Teori lainnya menyatakan jika lagu ini menceritakan tentang Raja Charles I yang ingin menerapkan pajak. Pajak ini ditetapkan untuk volume barang dagang yang berbentuk cair seperti susu dan minyak. Hak ini diajukan kepada parlemen yang menolak usul ini, Raja Charles I.
Selanjutnya, dirinya mengusulkan untuk volume seperempat dan setengah liter barang dagang dikurangi takarannya. Hal ini dilakukan agar pajaknya tidak naik sehingga kerajaan tetap mendapatkan pajak. Pengukuran seperempat liter ini kemudian dikenal sebagai Gill dan setengah liter, dikenal sebagai Jack. Bahkan hingga saat ini, terdapat banyak gelas ukur di Inggris yang masih menggunakan tanda bergambar mahkota untuk pengukuran setengah liter.
Blow The Man Down
Lagu ini merupakan lagu yang menceritakan kehidupan pelaut pada abad ke 19. Menurut beragam informasi, lagu ini memiliki beberapa versi lirik, salah satunya adalah lirik berikut, “Come all ya young fellers that follow the sea, With a yo ho! Blow the man down, Now just pay attention and listen to me, Give me some time to blow the man down. Aboard the Black Baller I first served my time, With a yo ho! Blow the man down, But on the Black Baller I wasted my time, Give me some time to blow the man down.”

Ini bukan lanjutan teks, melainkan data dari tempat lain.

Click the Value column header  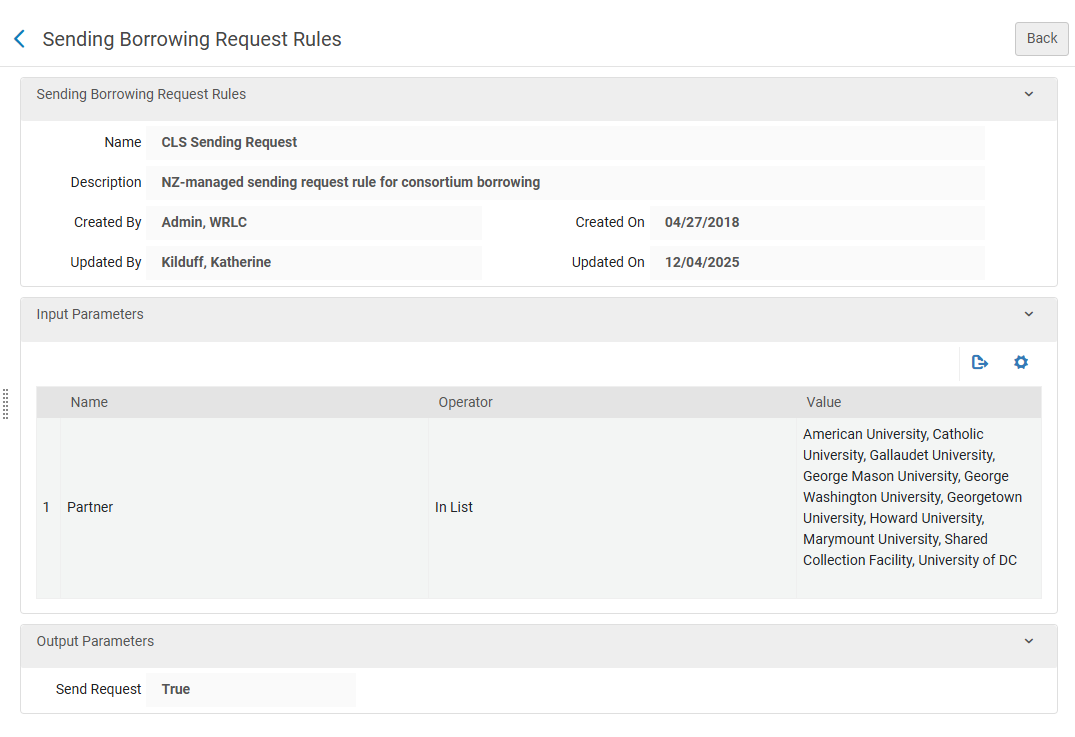click(x=823, y=402)
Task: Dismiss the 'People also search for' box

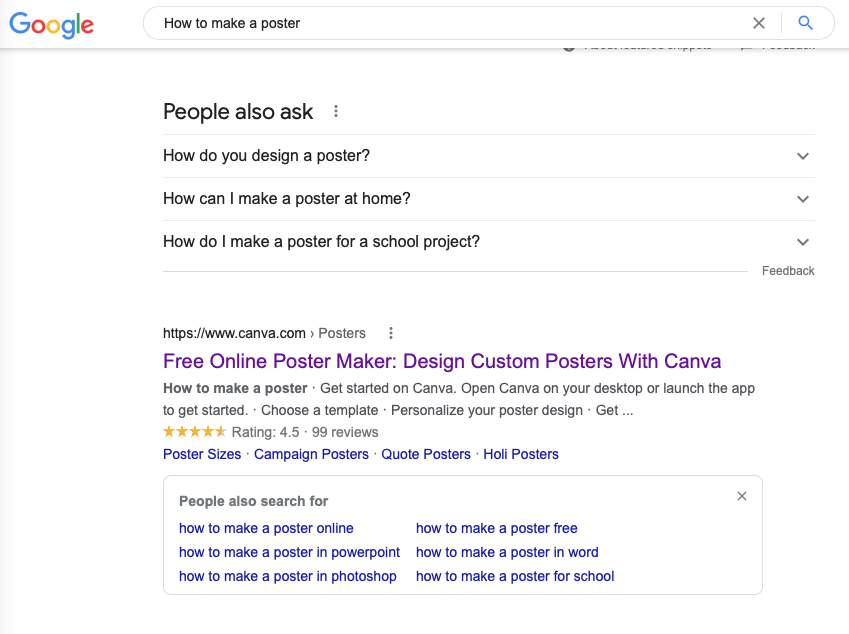Action: click(742, 496)
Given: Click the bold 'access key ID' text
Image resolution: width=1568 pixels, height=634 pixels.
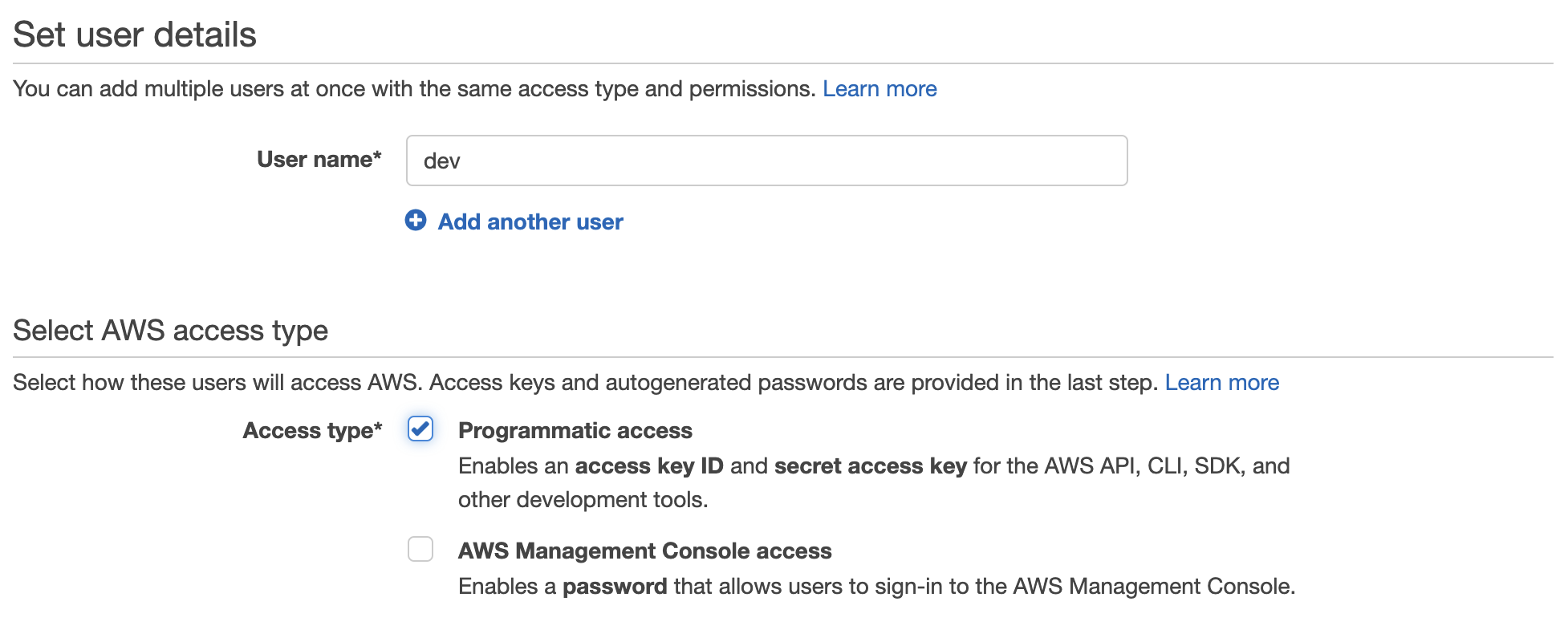Looking at the screenshot, I should pyautogui.click(x=648, y=466).
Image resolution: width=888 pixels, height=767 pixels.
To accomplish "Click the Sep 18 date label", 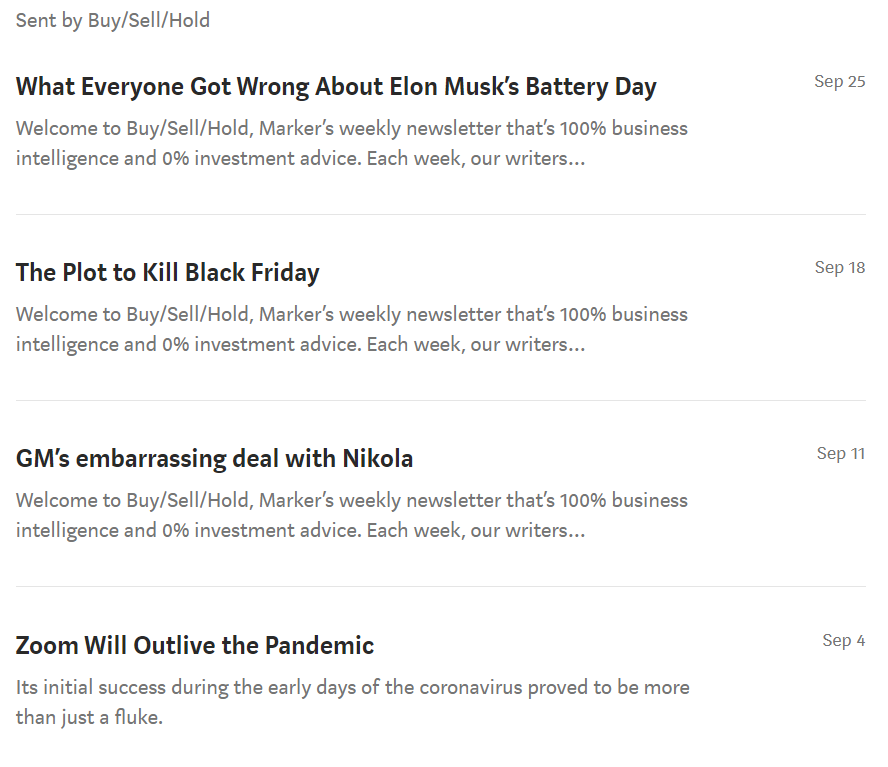I will tap(839, 268).

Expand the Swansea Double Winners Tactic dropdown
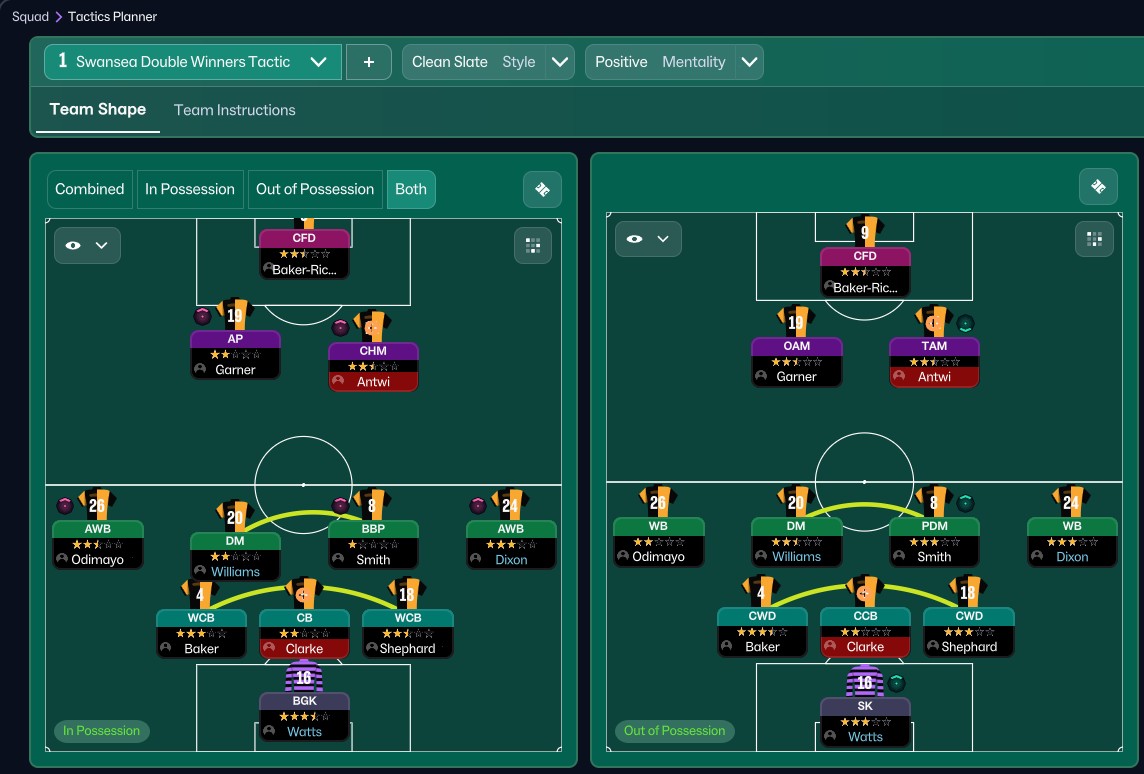319,62
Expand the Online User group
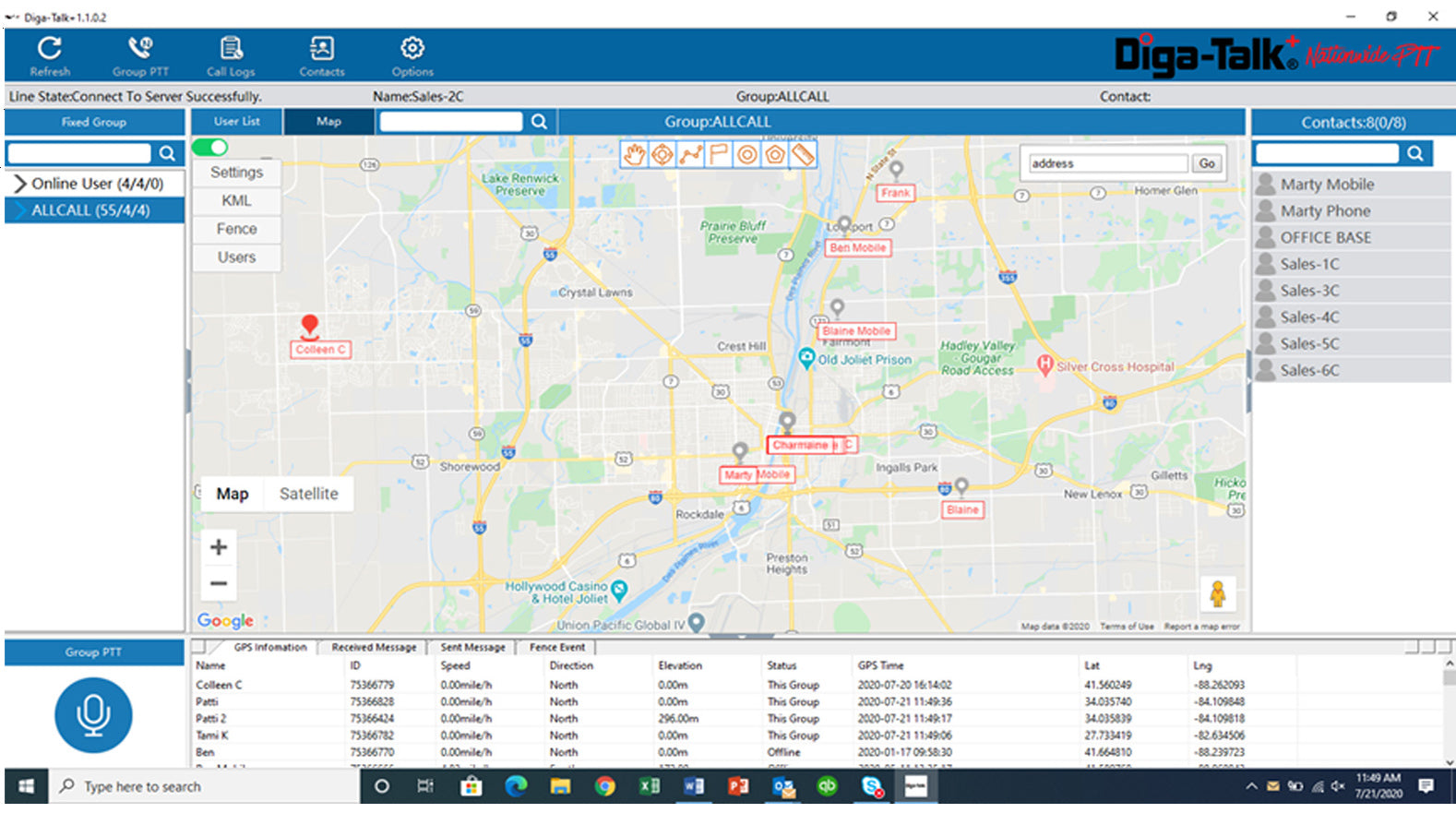 click(x=19, y=184)
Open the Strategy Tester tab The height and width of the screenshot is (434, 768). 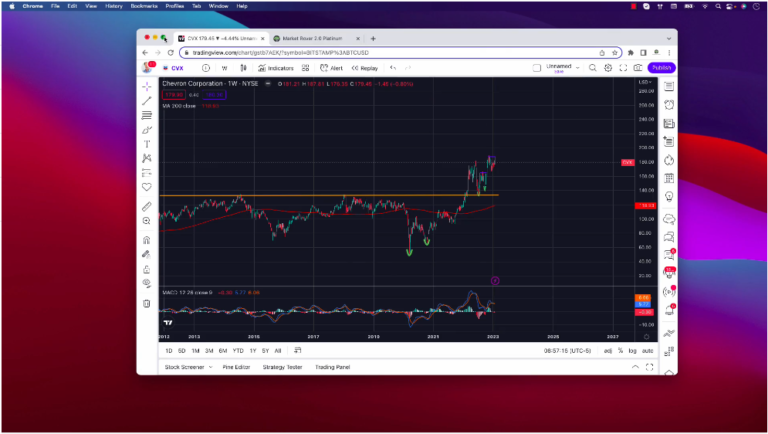point(282,367)
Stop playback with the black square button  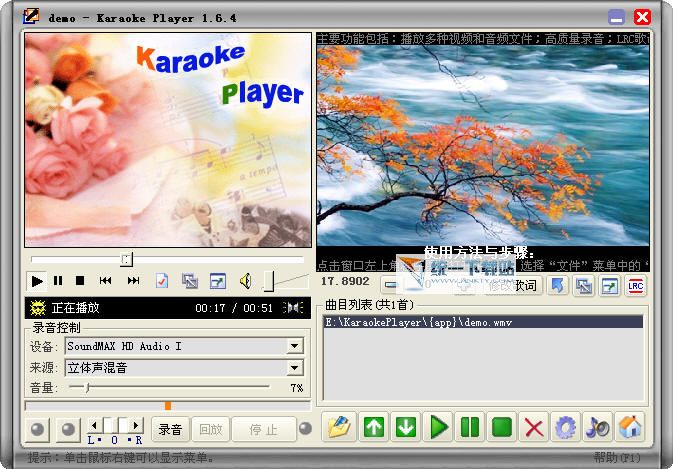point(80,281)
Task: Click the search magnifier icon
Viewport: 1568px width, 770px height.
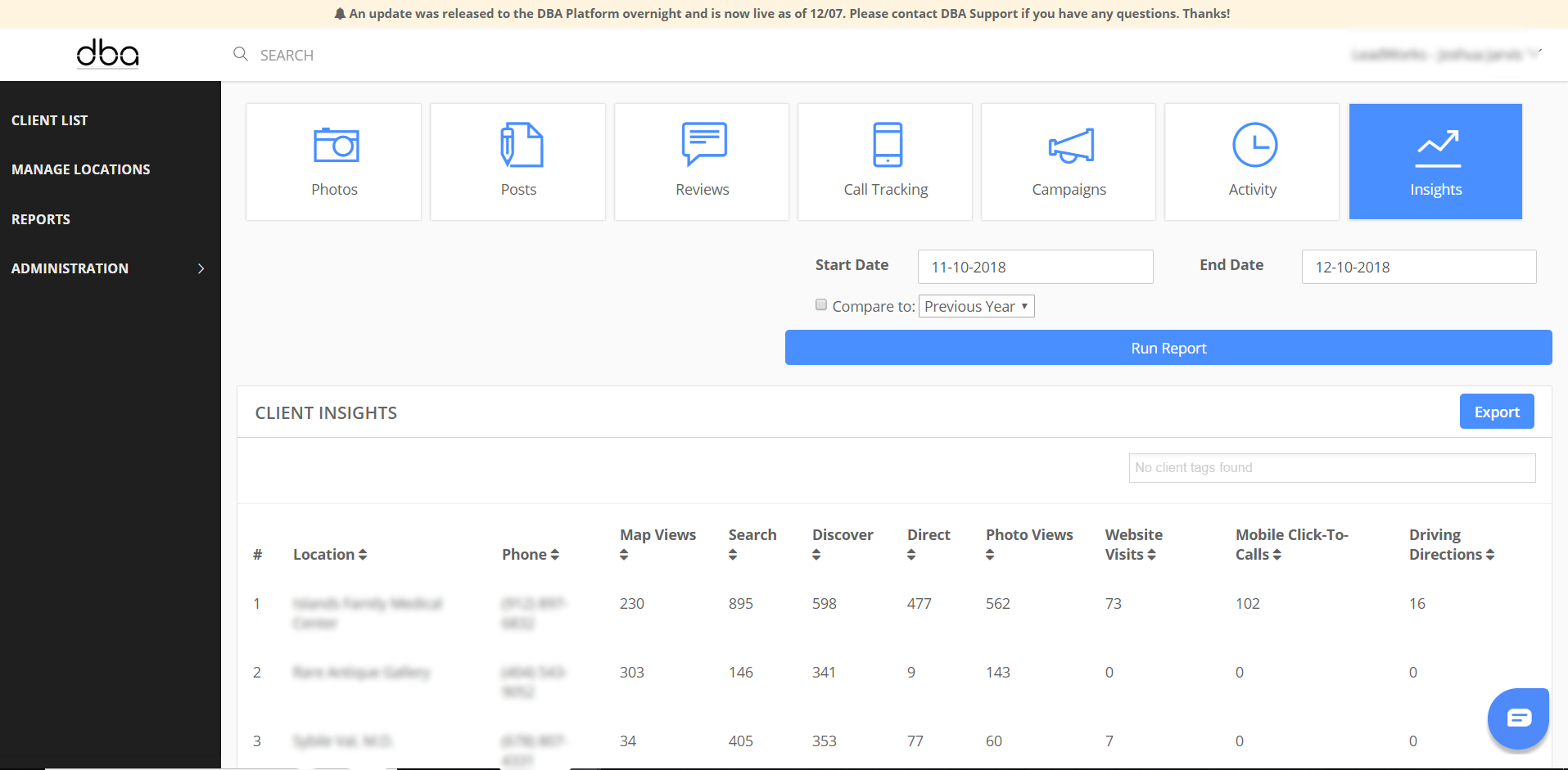Action: [x=241, y=54]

Lirik tersebut yang menyebutkan Black Baller, yang merupakan nama sebuah kapal. Bukan sembarang kapal, kapal ini ternyata di desain dengan kecepatan tinggi. Namun sayangnya, kapal ini pun dikenal dengan kelakuan kasar para kru kapal yang dilakukan terhadap pelayar yang baru bergabung. Ternyata arti mengerikan dari “Blow the man down” adalah pukul dia dengan kepalan tanganmu sampai dia jatuh tersungkur. Hal ini menjadikan lagu ini tidak pantas untuk dinyanyikan oleh anak-anak.
She’ll Be Coming ‘Round the Mountain
Berikut lirik lagunya, “She’ll be coming round the mountain when she comes (2x) She’ll be coming round the mountain (2x) She’ll be coming round the mountain when she comes. Singing ‘ay, ay, yippee, yippee ay!’ Singing ‘ay, ay, yippee, yippee ay!’ Singing ‘ay, ay, yippee, ay, ay, yippee!’ Singing ‘ay, ay, yippee, yippee ay!’ She’ll be driving six white horses when she comes (2x) She’ll be driving six white horses, (2x) She’ll be driving six white horses when she comes.“
Lagu berjudul She’ll be coming round the mountain ini merupakan aransemen original dari lagu yang populer pada jaman perbudakan silam yang berjudul “When The Chariot Comes”. Jika kita telaah, ternyata kedua lagu ini memiliki struktur lagu, melodi, dan bahkan satu kalimat sama yang sering diulang di dalam lagu, yaitu “when she comes”.
Lirik lagu originalnya adalah “King Jesus, he’ll be driver when she comes”, mengartikan bahwa Tuhan Yesus akan kembali ke bumi dengan mengendarai sebuah kereta kuda. Kata ‘she’ pada kalimat “when she comes” mewakilkan kereta kuda tersebut. Jadi lagu ini menceritakan tentang hari kiamat.